The problem: Write out every line of the entries below word for word, leaving out the pictures.

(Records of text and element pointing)

○ ○ ○ ○

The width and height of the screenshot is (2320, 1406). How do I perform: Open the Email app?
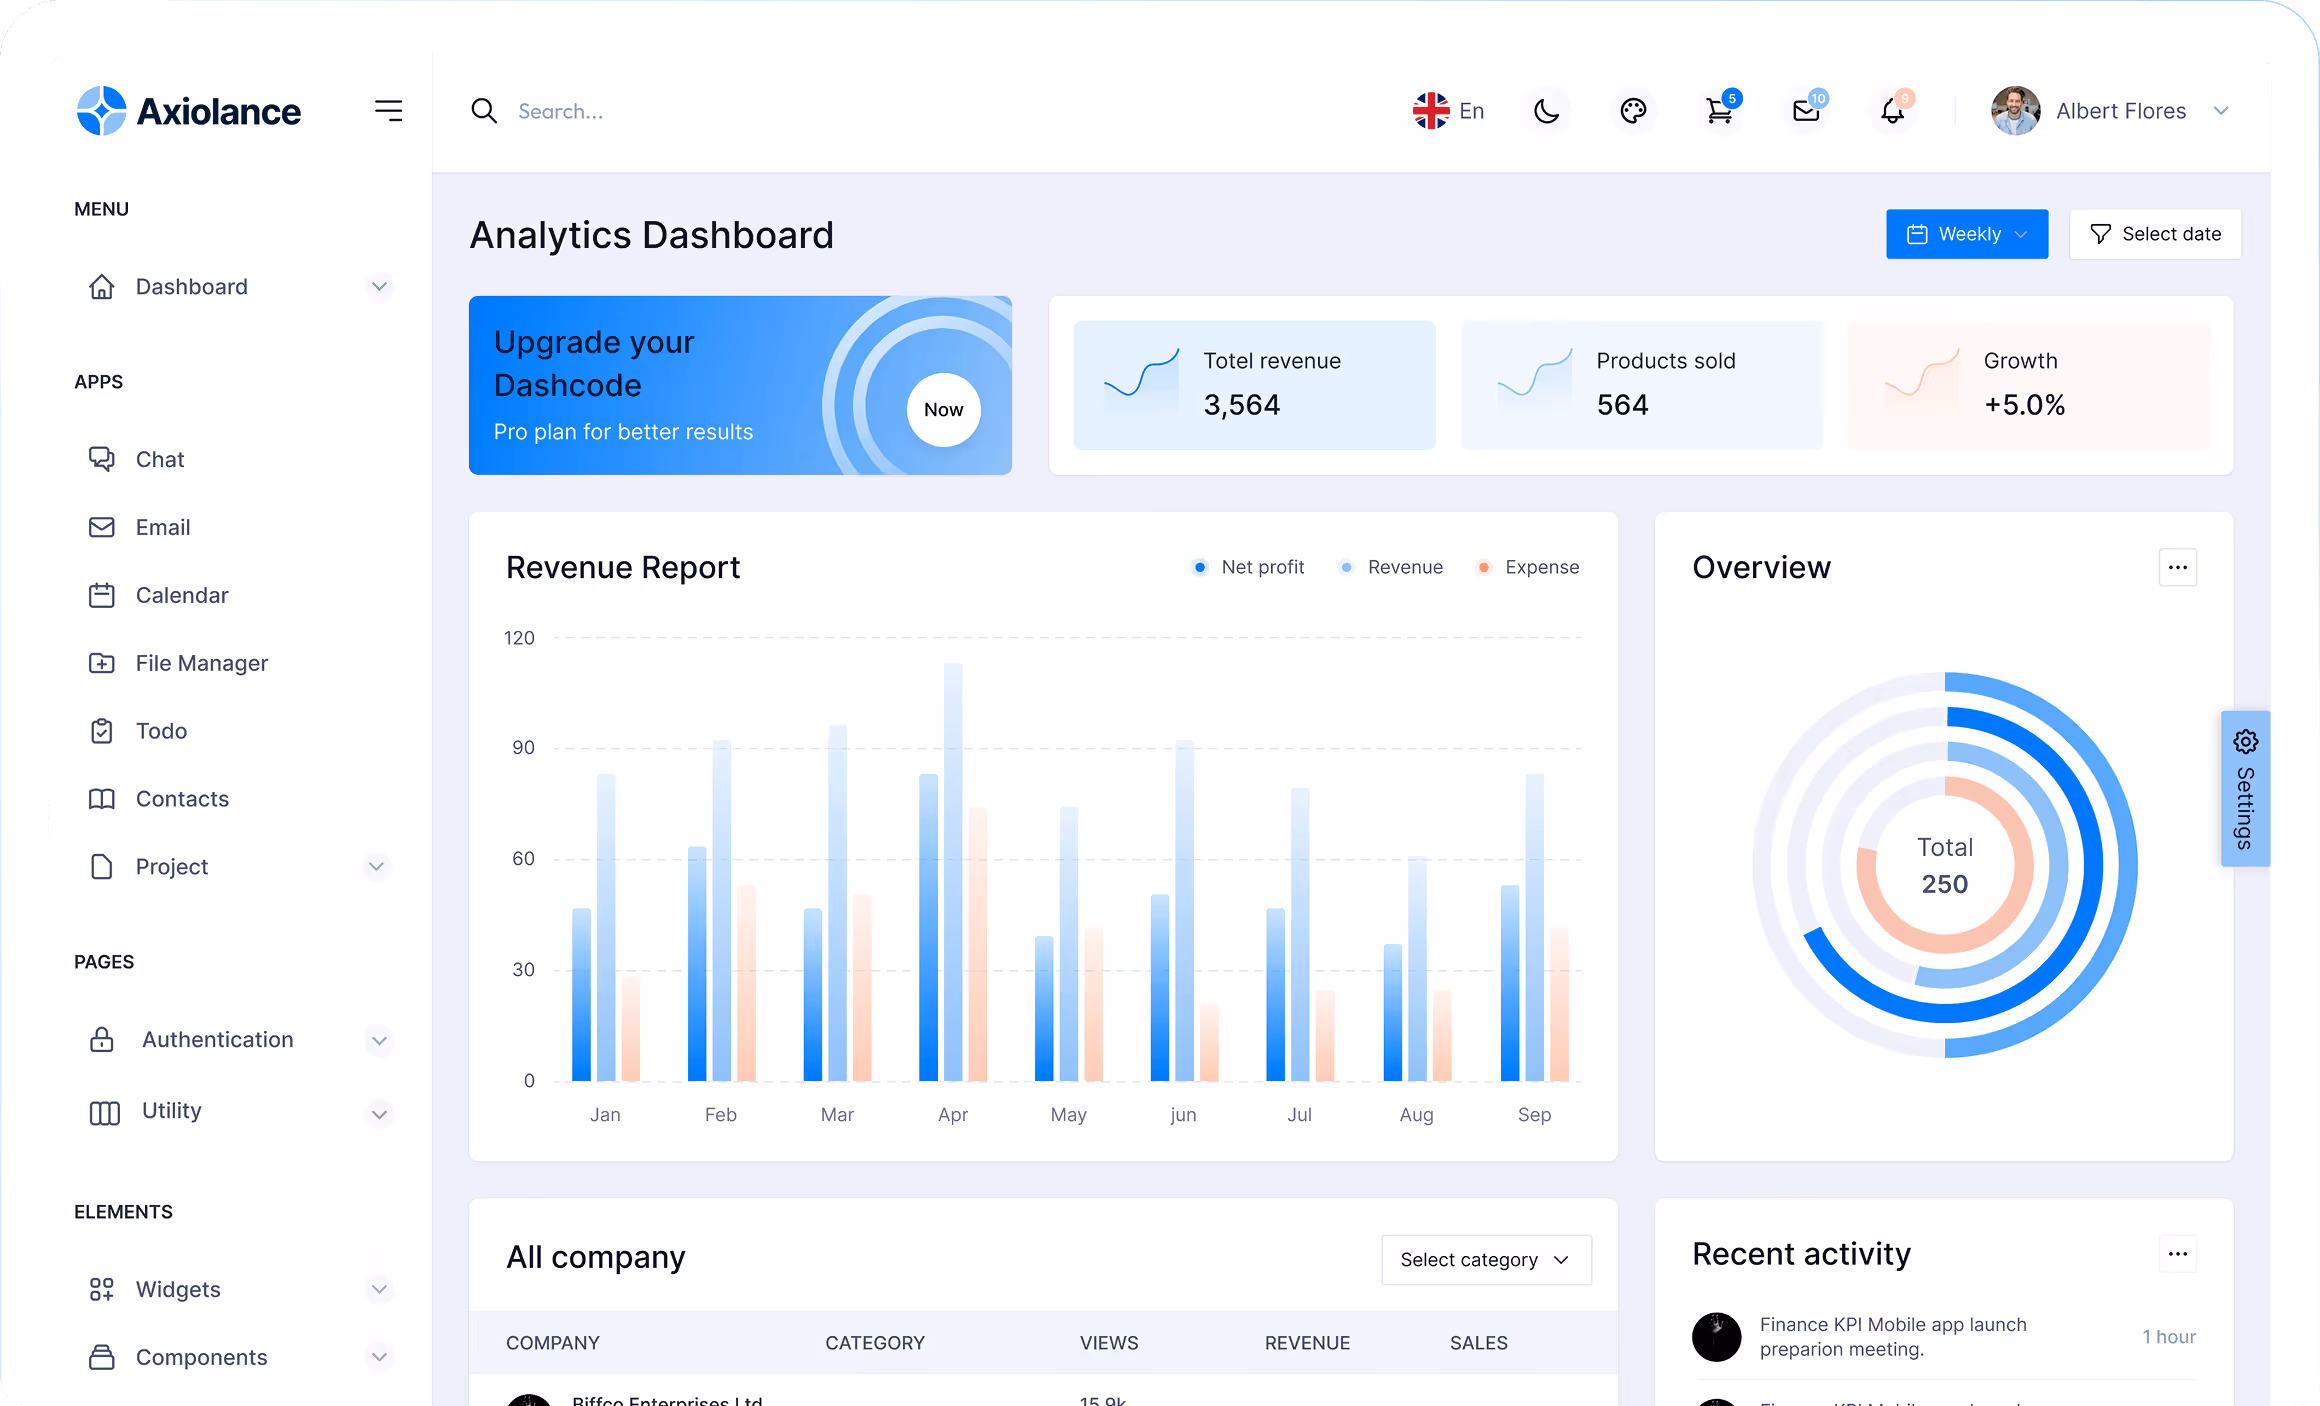point(163,527)
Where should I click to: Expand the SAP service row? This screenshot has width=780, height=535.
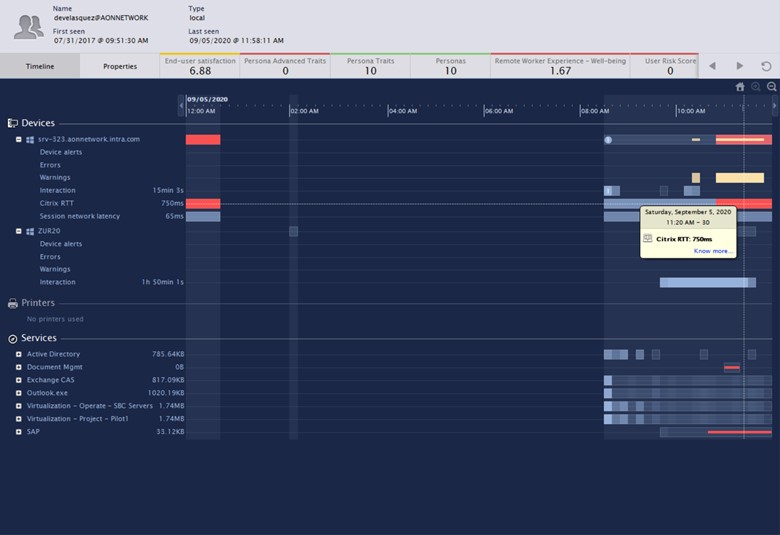[x=18, y=432]
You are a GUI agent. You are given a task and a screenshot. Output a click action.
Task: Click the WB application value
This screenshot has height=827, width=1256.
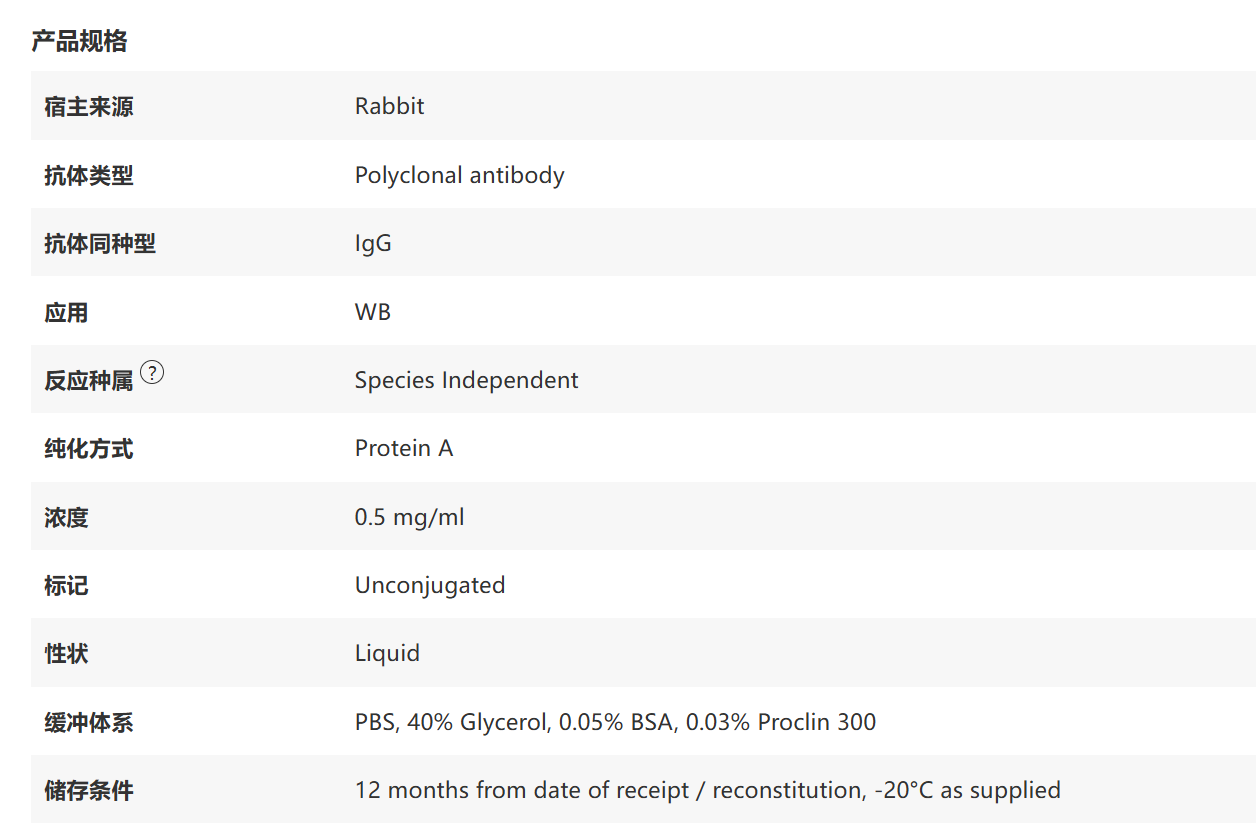click(x=372, y=312)
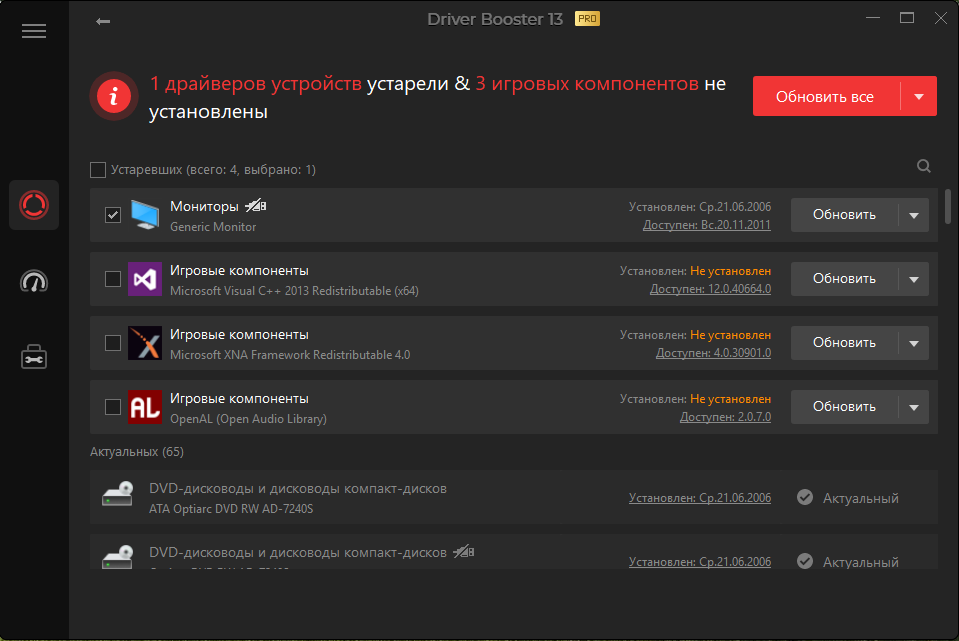Click the search magnifier icon
959x641 pixels.
924,167
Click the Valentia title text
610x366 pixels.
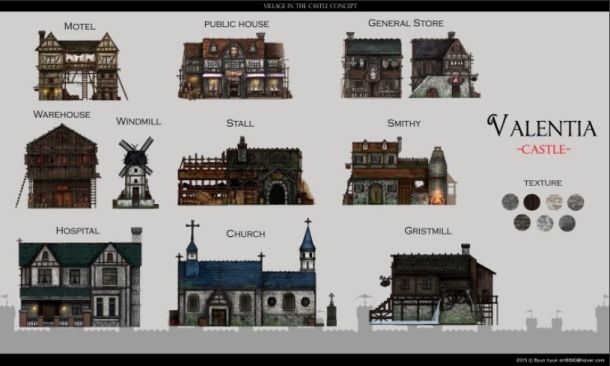[542, 125]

○ ○ ○ ○

Answer to this task:
The width and height of the screenshot is (2320, 1406). How do I perform: Open the Email app?
point(163,527)
Where should I click to: Expand the SAP service row? This screenshot has width=780, height=535.
[x=18, y=432]
You are a GUI agent. You are given a task and a screenshot. Output a click action.
Task: Click the WB application value
This screenshot has height=827, width=1256.
click(x=372, y=312)
Click the search magnifier icon
959x641 pixels.
924,167
Click the Valentia title text
610x366 pixels.
[542, 125]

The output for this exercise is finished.